Lesetext:

****************************************

Werfen wir beispielsweise den Blick in Richtung Klimawandel, der derzeit von den meisten Experten hiobsbotschaftsartig mittels Dauerschleife präsent gemacht wird. Beängstigend, finden Sie nicht auch? Ich meine damit in allererster Linie die Art und Weise, wie wir als aufgeklärte Menschheit solche Herausforderungen angehen. Keine Frage, es gibt hier nichts zu beschönigen oder gar kleinzureden. Der Punkt ist vielmehr der, dass unsere zukünftige Lebensweise sich verändern muss und wird. Genau dies macht vielen Angst und veranlasst speziell jüngere Menschen immer häufiger zu Protestmärschen, die teils mit heftigen Schuldzuweisungen an die ältere Generation verbunden sind. Tenor: „Ihr raubt mir meine Zukunft, Ihr seid schuld!“. Ob moderne E-Mobilität, Photovoltaik- und Windkraft-Hightech alleine diese Situation zu lösen vermögen, darf wohl genauso bezweifelt werden, wie die ausschließliche Schuldhaftigkeit der Vorgängergenerationen. Die Lösung der kommenden Herausforderungen trägt jeder Mensch in sich und gleichzeitig alle zusammen. Es gibt nicht die Verantwortlichen und deren Opfer. Jeder von uns kann dieses neue System ab sofort mitgestalten. Die Frage ist also, wie stelle ich mir meine Zukunft vor? Wie will ich in fünf, zehn oder zwanzig Jahren leben? Was wird da auf mich zukommen?

****************************************

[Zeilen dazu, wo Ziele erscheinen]
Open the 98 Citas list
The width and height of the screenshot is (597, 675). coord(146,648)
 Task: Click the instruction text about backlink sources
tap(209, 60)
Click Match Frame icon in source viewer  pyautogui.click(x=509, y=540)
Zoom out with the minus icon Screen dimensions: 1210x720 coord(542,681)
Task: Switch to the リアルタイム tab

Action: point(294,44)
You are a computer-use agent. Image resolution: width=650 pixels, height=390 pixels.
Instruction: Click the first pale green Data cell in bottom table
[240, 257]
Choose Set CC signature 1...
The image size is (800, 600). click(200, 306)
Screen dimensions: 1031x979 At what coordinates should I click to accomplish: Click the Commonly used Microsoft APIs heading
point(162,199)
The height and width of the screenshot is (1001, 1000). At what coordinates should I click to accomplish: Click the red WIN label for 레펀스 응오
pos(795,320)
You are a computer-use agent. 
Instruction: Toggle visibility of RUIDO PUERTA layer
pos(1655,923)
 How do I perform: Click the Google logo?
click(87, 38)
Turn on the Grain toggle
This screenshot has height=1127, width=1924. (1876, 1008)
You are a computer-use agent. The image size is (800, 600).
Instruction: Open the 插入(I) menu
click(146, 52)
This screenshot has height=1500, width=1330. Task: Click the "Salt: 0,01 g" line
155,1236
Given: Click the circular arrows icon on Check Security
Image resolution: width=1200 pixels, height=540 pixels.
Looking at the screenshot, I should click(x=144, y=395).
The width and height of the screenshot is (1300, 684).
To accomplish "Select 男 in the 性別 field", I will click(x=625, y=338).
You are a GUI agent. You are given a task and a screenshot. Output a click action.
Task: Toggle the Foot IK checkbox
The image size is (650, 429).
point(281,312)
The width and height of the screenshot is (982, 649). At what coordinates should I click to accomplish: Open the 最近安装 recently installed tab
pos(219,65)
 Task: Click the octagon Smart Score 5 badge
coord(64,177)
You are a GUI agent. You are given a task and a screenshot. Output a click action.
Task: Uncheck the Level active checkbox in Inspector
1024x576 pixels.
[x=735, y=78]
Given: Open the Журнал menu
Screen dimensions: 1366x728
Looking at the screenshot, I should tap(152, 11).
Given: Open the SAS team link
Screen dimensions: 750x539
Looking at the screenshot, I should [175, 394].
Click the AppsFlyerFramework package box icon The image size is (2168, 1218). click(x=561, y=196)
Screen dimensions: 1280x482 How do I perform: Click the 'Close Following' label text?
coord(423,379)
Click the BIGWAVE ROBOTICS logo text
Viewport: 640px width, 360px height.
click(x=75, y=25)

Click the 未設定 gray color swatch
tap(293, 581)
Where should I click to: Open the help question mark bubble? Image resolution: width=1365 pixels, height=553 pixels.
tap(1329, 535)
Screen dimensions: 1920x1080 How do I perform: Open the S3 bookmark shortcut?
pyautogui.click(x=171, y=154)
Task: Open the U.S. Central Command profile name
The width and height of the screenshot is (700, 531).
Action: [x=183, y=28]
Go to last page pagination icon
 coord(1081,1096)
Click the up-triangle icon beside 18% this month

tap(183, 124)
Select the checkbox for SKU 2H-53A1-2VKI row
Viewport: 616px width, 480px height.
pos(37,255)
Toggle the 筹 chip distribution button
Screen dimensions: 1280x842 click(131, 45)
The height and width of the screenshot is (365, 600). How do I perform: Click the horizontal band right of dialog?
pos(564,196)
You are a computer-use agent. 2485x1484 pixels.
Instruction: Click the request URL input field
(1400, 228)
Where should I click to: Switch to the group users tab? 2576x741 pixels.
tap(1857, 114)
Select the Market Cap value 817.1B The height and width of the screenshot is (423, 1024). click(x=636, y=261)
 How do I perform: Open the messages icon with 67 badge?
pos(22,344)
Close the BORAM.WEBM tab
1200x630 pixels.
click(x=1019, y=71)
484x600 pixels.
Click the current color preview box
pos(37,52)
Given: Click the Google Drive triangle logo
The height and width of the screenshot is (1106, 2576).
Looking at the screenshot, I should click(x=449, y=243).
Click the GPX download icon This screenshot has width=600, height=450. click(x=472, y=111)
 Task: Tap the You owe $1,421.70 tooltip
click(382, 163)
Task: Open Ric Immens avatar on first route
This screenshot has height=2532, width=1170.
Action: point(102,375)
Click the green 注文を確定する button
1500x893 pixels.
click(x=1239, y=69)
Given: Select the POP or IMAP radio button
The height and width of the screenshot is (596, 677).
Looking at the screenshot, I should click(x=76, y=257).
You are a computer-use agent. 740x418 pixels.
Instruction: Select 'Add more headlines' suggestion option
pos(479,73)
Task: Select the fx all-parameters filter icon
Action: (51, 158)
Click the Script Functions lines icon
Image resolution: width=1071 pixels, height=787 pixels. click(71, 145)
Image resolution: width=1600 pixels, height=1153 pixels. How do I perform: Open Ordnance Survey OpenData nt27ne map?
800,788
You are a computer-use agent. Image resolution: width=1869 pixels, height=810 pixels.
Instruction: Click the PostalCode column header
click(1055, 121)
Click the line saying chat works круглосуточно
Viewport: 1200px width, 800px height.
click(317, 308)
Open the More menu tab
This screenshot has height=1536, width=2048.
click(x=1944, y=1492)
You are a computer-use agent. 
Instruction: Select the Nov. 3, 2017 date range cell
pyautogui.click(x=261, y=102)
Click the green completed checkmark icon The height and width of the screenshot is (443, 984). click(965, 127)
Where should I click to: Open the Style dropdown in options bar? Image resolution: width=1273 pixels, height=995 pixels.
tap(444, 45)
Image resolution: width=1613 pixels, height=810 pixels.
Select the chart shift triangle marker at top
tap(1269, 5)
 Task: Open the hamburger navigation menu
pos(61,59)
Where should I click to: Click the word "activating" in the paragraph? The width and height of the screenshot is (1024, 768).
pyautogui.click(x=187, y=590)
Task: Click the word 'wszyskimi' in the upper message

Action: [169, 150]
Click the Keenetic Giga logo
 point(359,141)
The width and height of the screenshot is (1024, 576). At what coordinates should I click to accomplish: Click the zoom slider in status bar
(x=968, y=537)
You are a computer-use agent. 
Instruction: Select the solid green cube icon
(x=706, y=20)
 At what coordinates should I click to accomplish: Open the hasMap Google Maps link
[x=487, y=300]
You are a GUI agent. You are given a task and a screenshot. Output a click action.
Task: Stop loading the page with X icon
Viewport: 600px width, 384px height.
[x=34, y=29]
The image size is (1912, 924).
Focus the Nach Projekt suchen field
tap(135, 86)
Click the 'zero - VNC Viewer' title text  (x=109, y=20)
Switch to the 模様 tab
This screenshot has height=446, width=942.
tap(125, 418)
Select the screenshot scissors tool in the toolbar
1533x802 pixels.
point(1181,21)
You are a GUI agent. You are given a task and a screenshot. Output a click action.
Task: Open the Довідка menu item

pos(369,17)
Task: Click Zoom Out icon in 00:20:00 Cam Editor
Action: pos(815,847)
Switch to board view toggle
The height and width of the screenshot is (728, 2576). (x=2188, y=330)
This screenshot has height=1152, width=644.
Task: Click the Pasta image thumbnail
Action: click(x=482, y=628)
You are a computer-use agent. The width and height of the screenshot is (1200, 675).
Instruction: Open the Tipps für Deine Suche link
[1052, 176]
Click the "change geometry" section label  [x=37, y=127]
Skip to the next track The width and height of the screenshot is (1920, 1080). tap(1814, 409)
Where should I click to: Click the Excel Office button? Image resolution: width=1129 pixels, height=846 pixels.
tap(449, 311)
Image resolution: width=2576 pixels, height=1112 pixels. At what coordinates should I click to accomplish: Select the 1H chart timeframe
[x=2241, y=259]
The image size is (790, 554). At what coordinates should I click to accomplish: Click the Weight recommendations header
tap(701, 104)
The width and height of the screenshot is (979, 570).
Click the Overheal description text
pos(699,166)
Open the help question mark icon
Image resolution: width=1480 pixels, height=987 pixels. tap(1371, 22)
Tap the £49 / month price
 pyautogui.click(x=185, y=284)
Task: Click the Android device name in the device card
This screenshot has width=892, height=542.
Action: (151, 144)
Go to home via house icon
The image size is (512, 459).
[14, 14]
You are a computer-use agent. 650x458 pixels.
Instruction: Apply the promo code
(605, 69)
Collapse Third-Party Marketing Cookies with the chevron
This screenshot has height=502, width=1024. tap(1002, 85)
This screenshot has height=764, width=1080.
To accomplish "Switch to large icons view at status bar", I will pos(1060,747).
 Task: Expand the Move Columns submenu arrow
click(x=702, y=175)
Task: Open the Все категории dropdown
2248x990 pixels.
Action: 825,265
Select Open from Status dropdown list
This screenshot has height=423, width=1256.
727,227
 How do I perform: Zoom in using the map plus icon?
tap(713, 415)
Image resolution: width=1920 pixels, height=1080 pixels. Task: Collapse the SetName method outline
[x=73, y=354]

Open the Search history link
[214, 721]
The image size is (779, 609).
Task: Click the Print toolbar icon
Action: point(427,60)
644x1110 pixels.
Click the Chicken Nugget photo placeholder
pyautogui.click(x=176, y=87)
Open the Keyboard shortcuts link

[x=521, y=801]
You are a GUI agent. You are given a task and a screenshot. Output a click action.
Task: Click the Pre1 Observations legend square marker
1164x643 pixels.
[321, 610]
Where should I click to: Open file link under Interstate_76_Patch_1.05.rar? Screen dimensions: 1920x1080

****************************************

Zu bearbeiten:
1. Welche Zeilen enthalten die Zeichenfolge „Where“? Schreiben Sie jede davon ab und beachten Sie dabei die Groß- und Kleinschreibung.
2. Wie könnte der Text über den Klimawandel weitergehen? Setzen Sie ihn im Anschluss an seinen letzten Satz fort.

Lösungen:
1.
Where should I click to: Open the help question mark bubble? Image resolution: width=1365 pixels, height=553 pixels.
Where should I click to: Switch to the group users tab? 2576x741 pixels.
Where should I click to: Open the Style dropdown in options bar? Image resolution: width=1273 pixels, height=995 pixels.
Where should I click to: Click the word "activating" in the paragraph? The width and height of the screenshot is (1024, 768).
Where should I click to: Click the Excel Office button? Image resolution: width=1129 pixels, height=846 pixels.
Where should I click to: Open file link under Interstate_76_Patch_1.05.rar? Screen dimensions: 1920x1080

2.
Sie ahnen es bereits. Auch hier lautet die Antwort natürlich: Ich. In erster Linie komme ich auf mich zu. Es gibt keinen allgemein Verantwortlichen, der die Welt für mich so einrichten wird, dass sie mir gefällt und ich gerne in ihr lebe. Alle Menschen sind Teil eines globalen Veränderungsprozesses, den jeder für sich und gleichzeitig wir alle gemeinsam durchleben. Wenn ich also zukünftig auf Gewohntes verzichte, tue ich das im Idealfall, weil ich für mich Lösungen entdeckt habe, die fortschrittlicher sind und meiner aktuellen Situation besser Rechnung tragen, als die Alten. Loslassen ist auch in diesem Veränderungsprozess kein tatsächlicher Verlust, sondern lediglich der Auftakt meiner persönlichen Weiterentwicklung.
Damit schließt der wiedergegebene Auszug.